Il primo di questi quattro sigilli è il seguente: tutte le variabili incidenti (’du-byed) sono non-immutabili. A volte viene tradotto come “tutti i fenomeni composti sono impermanenti”, ma questa resa può essere motivo di confusione: la parola “impermanente” può essere fuorviante, perché potrebbe dare l’impressione di qualcosa che dura solo poco tempo. Non stiamo parlando di questo: infatti, alcune cose che cambiano in ogni istante possono continuare per sempre, come il continuum mentale. Non-immutabile, quindi, indica semplicemente tutto ciò che è soggetto al cambiamento.

Per quanto riguarda l’espressione “tutte le variabili incidenti”: le variabili sono cose che cambiano, indipendentemente dalla durata del loro continuum; incidenti significa che queste variabili influenzano altre cose e, a loro volta, sono influenzate da altre cose. Questo descrive tutti i fenomeni non-immutabili.

Qui le variabili incidenti si riferiscono ai cinque aggregati, e non soltanto all’aggregato delle altre variabili incidenti. I cinque aggregati comprendono tutto ciò che cambia e che può far parte di un istante della nostra esperienza. 

Tutte le cose che sorgono e sono soggette al cambiamento si basano su cause e condizioni e influenzano altre cose. Sono qui inclusi i nostri genitori, il nostro ambiente, le nostre emozioni, il tempo meteorologico e la storia. Assolutamente tutto incide sul modo in cui ci sentiamo e su ciò che sperimentiamo nella vita, giusto? Il modo in cui viviamo e percepiamo la nostra vita influisce non solo sulla nostra esperienza futura, ma anche su quella di tutti coloro con cui interagiamo.

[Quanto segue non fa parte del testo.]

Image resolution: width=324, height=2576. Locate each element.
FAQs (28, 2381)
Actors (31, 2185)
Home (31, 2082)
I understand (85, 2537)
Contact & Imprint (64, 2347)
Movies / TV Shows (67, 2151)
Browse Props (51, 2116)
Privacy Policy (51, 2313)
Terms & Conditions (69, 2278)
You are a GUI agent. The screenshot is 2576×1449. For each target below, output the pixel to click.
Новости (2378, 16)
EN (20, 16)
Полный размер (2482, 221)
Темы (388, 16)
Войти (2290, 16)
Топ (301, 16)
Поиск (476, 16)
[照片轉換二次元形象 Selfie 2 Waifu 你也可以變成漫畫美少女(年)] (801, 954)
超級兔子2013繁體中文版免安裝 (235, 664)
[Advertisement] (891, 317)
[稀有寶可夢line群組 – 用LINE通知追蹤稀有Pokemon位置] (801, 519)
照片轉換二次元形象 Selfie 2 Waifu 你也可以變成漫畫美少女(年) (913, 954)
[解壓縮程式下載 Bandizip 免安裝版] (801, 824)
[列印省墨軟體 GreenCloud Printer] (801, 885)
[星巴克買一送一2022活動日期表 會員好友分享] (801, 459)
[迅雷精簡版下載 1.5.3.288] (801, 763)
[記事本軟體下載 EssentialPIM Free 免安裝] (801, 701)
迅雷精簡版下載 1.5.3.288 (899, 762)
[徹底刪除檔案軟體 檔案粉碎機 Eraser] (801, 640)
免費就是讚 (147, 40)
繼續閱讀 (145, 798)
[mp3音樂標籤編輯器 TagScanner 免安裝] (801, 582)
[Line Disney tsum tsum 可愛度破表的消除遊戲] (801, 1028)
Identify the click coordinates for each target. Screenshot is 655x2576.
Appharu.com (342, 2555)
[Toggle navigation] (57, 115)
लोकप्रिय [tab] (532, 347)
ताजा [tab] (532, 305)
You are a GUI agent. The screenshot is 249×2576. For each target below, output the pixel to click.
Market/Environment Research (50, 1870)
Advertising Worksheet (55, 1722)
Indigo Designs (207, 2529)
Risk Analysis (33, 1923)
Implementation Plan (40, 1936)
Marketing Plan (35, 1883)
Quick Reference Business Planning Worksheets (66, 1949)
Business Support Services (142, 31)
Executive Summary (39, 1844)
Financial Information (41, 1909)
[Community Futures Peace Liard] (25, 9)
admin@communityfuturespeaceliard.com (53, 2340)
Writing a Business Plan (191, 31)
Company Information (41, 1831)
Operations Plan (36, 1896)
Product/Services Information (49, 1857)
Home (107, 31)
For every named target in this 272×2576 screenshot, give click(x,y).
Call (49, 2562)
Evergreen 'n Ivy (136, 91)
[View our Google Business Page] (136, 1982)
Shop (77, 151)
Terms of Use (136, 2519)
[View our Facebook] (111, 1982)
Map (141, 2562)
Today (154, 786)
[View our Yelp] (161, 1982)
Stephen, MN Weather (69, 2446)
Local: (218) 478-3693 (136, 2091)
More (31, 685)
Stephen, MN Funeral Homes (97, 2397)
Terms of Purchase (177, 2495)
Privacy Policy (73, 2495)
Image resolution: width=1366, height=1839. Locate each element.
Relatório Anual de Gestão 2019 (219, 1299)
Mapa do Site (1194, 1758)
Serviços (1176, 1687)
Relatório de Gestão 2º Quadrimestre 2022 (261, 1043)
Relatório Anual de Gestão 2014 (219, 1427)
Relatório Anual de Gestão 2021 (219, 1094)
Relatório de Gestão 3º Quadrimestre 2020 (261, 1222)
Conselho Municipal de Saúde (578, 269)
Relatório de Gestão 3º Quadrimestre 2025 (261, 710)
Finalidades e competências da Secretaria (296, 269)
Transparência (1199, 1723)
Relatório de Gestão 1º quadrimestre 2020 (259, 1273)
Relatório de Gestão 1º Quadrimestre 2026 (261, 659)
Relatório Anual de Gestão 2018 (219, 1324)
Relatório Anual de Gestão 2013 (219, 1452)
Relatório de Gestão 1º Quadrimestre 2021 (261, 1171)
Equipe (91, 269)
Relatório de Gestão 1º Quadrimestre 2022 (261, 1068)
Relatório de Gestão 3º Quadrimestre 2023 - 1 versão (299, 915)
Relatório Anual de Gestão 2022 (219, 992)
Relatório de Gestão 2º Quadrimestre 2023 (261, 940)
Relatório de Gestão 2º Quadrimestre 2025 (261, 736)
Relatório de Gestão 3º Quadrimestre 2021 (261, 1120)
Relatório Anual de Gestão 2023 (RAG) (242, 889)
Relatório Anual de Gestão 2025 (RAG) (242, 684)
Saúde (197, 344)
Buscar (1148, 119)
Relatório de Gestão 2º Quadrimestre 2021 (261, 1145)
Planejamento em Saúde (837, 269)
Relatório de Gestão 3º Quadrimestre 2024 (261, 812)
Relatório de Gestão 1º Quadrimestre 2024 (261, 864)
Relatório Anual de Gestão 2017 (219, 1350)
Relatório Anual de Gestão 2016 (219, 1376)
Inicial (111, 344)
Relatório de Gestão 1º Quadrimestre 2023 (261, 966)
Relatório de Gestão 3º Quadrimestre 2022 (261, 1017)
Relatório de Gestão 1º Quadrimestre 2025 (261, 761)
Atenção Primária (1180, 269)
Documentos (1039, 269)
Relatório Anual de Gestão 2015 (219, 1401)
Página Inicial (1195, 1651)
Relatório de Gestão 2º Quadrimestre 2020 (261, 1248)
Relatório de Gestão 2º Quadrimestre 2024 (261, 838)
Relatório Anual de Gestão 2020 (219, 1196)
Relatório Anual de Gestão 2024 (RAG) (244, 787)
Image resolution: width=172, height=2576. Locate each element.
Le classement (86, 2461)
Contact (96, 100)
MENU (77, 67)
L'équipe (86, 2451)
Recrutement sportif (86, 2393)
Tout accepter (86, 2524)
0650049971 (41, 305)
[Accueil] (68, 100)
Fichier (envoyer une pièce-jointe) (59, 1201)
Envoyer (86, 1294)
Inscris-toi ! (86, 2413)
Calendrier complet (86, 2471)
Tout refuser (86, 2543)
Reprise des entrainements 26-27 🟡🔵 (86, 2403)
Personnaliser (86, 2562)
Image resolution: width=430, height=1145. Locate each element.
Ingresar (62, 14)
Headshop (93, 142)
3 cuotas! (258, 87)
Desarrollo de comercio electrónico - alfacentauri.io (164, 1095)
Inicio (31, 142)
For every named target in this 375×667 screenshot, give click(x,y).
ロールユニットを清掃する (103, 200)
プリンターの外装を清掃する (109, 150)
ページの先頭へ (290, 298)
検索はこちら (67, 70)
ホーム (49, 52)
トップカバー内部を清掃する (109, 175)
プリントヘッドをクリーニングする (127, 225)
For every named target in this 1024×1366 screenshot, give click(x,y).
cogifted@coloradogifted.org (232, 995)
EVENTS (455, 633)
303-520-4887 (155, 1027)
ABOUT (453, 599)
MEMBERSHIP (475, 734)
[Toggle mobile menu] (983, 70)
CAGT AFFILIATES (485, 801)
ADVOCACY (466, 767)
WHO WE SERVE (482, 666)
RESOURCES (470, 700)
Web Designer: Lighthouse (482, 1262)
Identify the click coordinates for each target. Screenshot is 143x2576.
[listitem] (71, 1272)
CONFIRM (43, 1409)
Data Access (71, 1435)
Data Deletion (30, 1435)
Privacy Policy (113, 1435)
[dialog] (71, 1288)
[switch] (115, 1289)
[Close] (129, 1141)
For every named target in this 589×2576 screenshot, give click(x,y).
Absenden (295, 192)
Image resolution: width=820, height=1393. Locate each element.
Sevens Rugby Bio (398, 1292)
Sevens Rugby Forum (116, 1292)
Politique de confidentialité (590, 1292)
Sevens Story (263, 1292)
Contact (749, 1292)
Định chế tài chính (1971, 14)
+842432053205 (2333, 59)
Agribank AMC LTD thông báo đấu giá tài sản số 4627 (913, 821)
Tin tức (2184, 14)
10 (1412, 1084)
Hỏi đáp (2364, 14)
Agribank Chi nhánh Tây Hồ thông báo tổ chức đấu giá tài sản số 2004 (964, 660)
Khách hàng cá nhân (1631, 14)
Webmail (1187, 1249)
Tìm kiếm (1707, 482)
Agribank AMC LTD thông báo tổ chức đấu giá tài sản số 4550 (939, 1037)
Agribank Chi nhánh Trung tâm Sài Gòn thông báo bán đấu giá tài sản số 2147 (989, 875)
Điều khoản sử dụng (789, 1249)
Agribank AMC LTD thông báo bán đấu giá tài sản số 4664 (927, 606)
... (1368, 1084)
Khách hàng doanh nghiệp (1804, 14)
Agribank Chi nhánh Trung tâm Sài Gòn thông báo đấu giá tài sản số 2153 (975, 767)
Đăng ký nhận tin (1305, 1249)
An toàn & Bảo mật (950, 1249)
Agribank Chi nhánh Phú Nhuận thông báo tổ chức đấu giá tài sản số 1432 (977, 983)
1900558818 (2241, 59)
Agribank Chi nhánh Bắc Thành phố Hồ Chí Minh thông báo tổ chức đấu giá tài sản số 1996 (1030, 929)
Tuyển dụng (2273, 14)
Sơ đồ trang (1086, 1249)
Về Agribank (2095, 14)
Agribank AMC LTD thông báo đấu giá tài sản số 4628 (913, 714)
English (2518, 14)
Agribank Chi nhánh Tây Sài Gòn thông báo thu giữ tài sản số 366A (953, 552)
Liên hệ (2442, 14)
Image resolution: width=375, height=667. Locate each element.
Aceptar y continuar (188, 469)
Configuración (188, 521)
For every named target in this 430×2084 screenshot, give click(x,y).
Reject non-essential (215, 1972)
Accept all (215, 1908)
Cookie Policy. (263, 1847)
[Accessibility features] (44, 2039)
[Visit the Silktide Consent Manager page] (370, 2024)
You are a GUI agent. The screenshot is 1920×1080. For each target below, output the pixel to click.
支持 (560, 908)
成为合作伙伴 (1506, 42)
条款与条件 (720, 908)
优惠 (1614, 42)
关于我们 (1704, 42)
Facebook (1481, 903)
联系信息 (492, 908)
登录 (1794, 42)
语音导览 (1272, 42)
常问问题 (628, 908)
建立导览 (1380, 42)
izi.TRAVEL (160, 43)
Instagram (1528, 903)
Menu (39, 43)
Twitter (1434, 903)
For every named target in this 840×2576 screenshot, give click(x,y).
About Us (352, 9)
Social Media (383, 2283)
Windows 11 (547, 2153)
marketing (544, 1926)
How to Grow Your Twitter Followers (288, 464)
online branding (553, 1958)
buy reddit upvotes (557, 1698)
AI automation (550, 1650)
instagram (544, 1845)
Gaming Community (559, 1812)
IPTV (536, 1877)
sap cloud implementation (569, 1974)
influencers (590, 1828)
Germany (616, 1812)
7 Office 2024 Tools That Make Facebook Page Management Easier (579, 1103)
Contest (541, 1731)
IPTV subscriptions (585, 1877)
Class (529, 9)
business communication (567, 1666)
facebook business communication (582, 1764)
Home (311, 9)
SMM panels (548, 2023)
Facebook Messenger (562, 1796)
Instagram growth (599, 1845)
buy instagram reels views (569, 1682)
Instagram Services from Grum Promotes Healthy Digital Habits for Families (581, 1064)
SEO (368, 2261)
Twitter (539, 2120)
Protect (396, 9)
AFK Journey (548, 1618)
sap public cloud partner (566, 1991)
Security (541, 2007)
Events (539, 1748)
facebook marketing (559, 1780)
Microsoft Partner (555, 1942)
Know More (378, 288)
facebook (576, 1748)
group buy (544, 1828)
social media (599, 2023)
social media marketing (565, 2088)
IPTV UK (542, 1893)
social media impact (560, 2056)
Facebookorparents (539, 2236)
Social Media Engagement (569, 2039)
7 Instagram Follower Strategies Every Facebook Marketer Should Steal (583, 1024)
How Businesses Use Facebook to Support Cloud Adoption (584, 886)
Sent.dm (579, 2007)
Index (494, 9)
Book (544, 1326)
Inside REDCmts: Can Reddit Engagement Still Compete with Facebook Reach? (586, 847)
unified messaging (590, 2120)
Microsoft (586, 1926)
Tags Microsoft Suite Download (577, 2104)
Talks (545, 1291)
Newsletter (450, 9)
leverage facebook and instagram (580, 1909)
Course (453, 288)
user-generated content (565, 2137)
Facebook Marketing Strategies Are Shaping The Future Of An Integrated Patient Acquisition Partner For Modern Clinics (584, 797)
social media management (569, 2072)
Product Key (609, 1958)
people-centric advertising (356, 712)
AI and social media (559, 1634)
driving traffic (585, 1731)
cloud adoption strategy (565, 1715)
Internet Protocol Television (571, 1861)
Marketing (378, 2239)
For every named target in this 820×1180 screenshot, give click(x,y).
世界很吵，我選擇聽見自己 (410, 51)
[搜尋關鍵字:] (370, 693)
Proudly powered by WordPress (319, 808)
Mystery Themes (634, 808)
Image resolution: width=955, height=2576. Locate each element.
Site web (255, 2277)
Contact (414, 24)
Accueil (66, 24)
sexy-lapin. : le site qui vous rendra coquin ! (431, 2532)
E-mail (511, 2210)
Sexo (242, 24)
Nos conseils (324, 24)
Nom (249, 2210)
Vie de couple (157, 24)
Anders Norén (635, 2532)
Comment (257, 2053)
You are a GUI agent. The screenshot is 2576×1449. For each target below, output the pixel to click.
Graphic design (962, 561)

Come affermato in questo primo punto-sigillo, tutte le variabili incidenti sono non-immutabili. Ciò significa che cambiano di istante in istante. Perché? Perché le cause e le condizioni che le influenzano cambiano in ogni momento. Questo è un punto molto profondo di cui renderci conto. Quando siamo di un certo umore, per esempio, tendiamo a pensare che quello stato d’animo continuerà a rimanere in noi; in realtà, invece, cambia assolutamente ogni secondo, a seconda di ciò che vediamo, guardiamo e udiamo, delle nostre sensazioni fisiche e così via. Qualsiasi stato d’animo in cui ci troviamo cambia in ogni momento. Non c’è niente di immutabile a riguardo.

Tale fenomeno, ossia il non rimanere immutabili nemmeno per un momento, si riferisce a ciò che chiamiamo “non-immutabilità sottile”. Questo argomento introduce due termini: non-immutabilità grossolana (mi-rtag-pa rags-pa) e non-immutabilità sottile (mi-rtag-pa phra-mo).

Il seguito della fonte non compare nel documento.